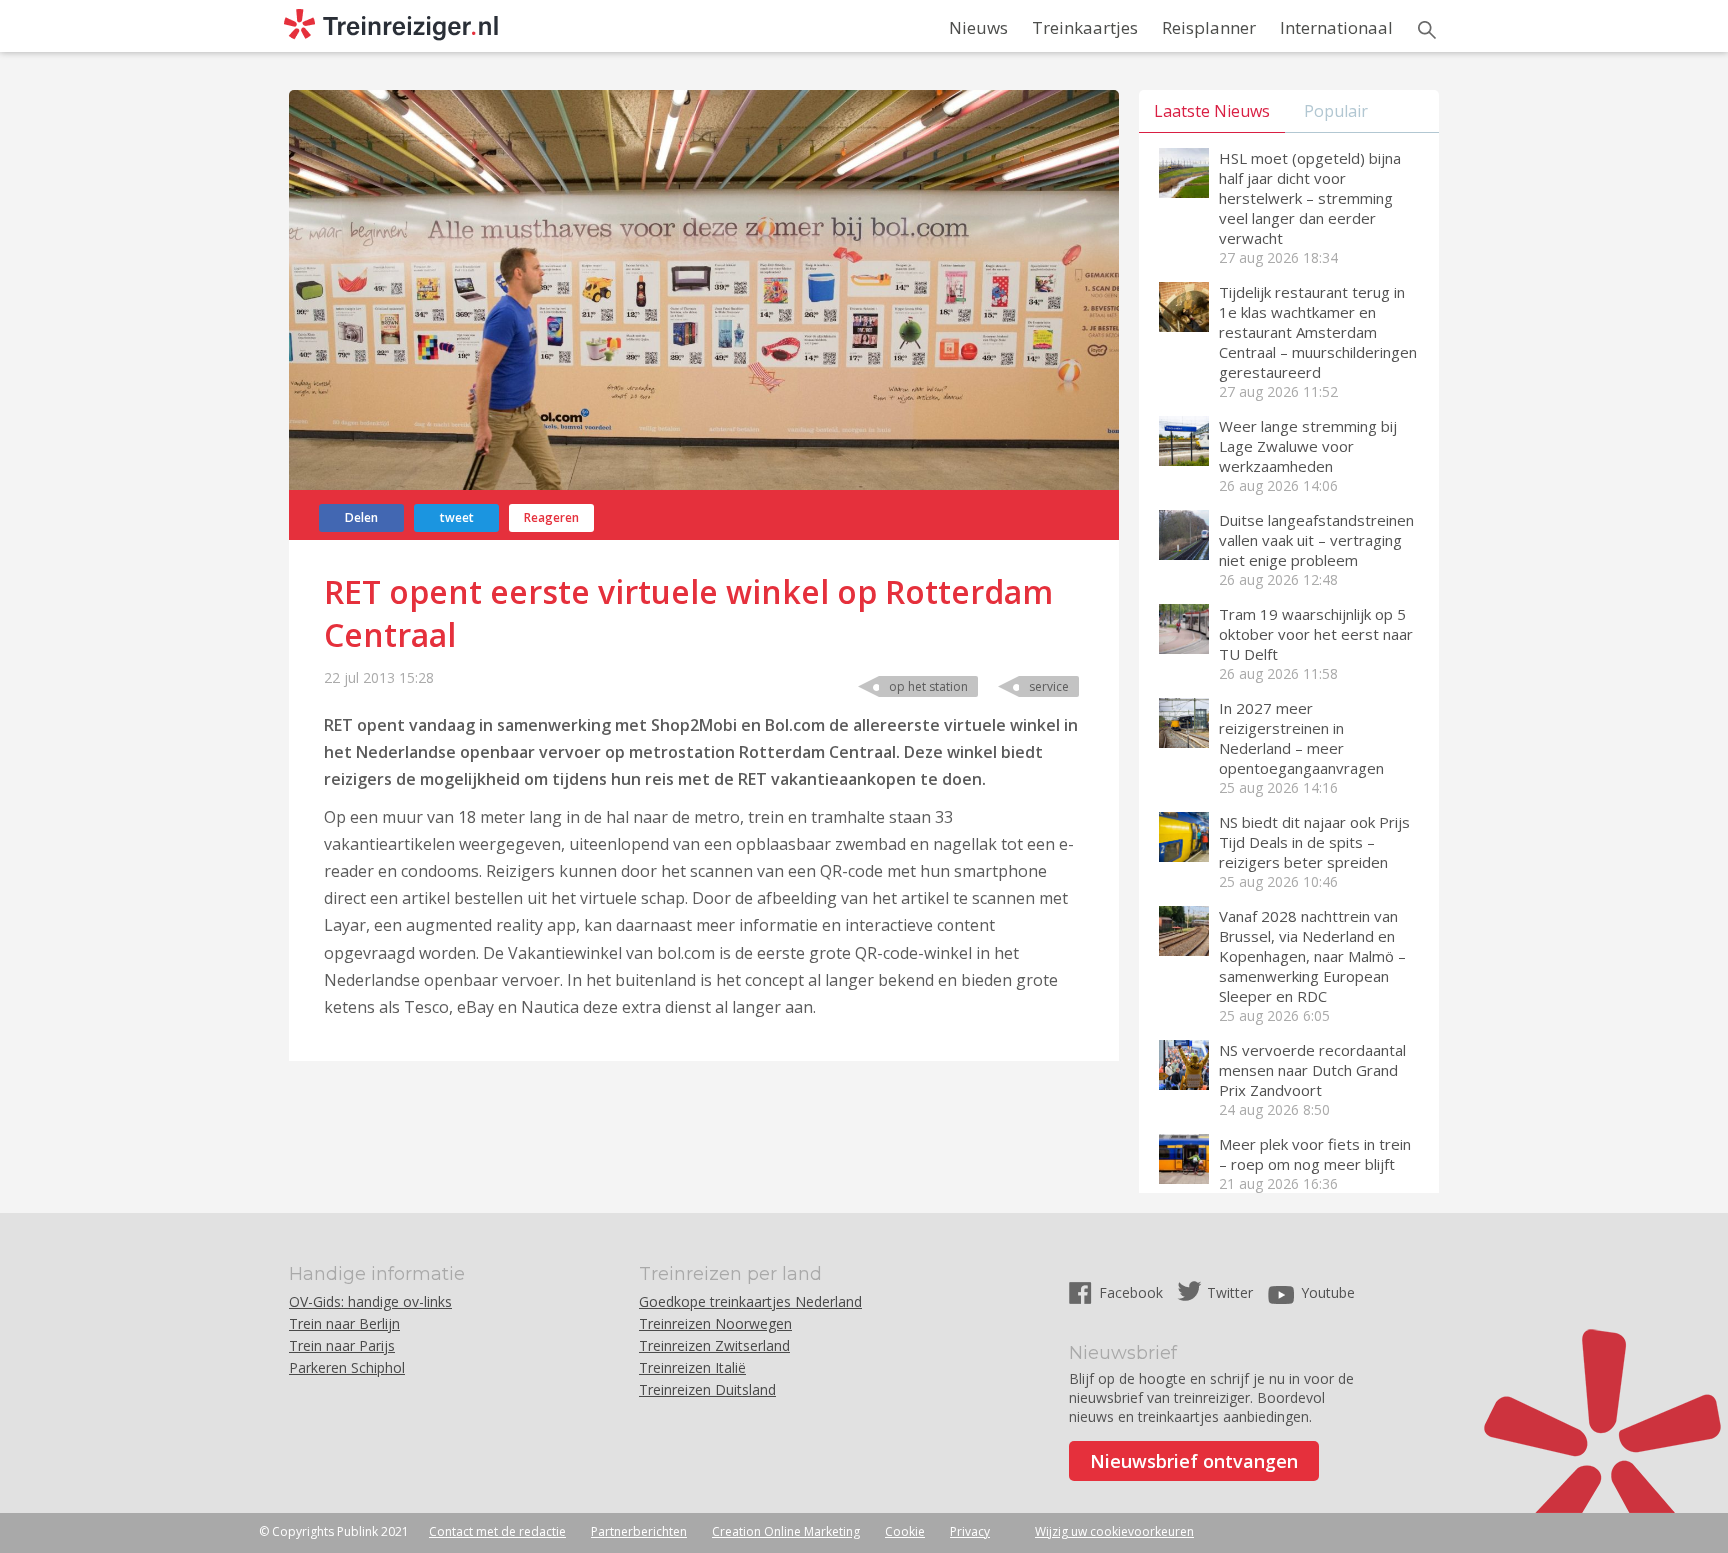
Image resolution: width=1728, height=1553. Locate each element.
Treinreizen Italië (692, 1367)
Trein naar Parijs (342, 1345)
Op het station (928, 686)
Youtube (1328, 1292)
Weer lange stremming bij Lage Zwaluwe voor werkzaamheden (1308, 446)
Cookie (905, 1531)
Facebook (1133, 1292)
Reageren (551, 517)
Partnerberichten (639, 1531)
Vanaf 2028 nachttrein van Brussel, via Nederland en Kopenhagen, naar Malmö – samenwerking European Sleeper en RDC (1312, 956)
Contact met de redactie (497, 1531)
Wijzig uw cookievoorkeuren (1114, 1531)
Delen (361, 517)
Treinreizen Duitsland (707, 1389)
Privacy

----------------

Problem statement:
Take the records above from their first line through the line with "Wijzig uw cookievoorkeuren (1114, 1531)" and set those lines down word for word, minus the pictures.

Answer space:
Image resolution: width=1728, height=1553. Locate each element.
Treinreizen Italië (692, 1367)
Trein naar Parijs (342, 1345)
Op het station (928, 686)
Youtube (1328, 1292)
Weer lange stremming bij Lage Zwaluwe voor werkzaamheden (1308, 446)
Cookie (905, 1531)
Facebook (1133, 1292)
Reageren (551, 517)
Partnerberichten (639, 1531)
Vanaf 2028 nachttrein van Brussel, via Nederland en Kopenhagen, naar Malmö – samenwerking European Sleeper en RDC (1312, 956)
Contact met de redactie (497, 1531)
Wijzig uw cookievoorkeuren (1114, 1531)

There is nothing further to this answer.